What you will do: In the records below, find the line that contains "Instruction: Click the affiliate" and the line that contains "Task: Start a new profiling session with plus", then retype exactly those two lines and every line between them.

◆ ◆ ◆ ◆ ◆

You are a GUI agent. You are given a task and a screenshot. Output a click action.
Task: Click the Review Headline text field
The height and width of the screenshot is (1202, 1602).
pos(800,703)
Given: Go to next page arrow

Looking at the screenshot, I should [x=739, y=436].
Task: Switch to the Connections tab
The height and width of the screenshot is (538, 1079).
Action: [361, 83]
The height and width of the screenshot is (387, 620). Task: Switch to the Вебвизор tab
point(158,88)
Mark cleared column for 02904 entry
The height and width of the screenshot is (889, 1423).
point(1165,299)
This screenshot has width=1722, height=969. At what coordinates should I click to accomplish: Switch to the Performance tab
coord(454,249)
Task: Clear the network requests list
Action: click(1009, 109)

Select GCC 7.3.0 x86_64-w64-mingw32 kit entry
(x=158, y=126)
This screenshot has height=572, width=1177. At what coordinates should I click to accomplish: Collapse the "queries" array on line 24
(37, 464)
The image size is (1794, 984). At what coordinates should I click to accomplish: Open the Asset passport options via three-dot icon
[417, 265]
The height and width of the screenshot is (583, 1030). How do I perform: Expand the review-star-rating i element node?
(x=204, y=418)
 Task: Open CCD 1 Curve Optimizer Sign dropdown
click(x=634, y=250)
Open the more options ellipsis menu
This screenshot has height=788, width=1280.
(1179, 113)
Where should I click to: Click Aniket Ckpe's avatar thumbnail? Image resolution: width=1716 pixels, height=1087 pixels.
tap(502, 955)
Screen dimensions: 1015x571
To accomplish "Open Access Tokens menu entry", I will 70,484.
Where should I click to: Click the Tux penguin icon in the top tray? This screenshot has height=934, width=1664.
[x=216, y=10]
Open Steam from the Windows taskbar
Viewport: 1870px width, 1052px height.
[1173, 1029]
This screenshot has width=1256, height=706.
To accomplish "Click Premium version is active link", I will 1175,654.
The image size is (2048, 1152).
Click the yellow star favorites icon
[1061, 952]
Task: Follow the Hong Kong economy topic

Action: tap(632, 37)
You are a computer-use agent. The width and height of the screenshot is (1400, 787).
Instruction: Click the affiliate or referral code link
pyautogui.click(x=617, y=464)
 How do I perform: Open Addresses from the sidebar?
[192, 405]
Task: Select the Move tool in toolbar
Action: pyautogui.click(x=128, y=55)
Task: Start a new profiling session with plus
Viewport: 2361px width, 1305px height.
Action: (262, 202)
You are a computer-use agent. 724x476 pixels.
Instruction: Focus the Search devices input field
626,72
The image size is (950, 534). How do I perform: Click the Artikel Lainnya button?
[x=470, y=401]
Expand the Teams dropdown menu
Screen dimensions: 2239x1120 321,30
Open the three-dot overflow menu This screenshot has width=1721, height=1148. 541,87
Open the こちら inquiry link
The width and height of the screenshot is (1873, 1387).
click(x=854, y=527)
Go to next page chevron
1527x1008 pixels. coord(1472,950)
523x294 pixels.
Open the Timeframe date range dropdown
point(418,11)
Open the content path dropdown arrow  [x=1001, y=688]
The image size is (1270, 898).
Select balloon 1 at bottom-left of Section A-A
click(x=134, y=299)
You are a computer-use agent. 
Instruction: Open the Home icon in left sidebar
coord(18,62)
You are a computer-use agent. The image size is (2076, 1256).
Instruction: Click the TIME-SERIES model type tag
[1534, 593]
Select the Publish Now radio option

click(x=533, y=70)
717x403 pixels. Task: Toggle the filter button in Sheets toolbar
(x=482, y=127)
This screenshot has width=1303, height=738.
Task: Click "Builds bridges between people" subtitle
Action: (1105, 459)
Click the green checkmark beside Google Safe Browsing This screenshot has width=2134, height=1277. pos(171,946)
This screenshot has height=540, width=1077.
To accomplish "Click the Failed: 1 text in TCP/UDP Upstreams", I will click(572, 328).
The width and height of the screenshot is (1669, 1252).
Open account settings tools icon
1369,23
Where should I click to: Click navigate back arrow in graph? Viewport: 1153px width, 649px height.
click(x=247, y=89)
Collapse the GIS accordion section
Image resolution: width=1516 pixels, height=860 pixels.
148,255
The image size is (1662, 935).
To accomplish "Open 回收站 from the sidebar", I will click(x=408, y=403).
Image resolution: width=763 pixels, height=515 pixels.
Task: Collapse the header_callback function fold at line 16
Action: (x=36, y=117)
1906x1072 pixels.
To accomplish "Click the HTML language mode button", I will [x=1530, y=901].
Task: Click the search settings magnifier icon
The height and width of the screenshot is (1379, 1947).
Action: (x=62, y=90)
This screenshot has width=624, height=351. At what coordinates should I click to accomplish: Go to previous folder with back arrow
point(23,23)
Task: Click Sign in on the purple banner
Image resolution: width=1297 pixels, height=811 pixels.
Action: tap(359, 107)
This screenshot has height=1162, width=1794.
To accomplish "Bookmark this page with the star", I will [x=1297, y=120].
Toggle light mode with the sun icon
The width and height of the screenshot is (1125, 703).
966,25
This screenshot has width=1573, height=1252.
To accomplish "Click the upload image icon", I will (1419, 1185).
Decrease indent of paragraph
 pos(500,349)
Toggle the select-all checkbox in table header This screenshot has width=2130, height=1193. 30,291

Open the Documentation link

◆ ◆ ◆ ◆ ◆

Your response:
Instruction: Click the affiliate or referral code link
pyautogui.click(x=617, y=464)
 How do I perform: Open Addresses from the sidebar?
[192, 405]
Task: Select the Move tool in toolbar
Action: pyautogui.click(x=128, y=55)
Task: Start a new profiling session with plus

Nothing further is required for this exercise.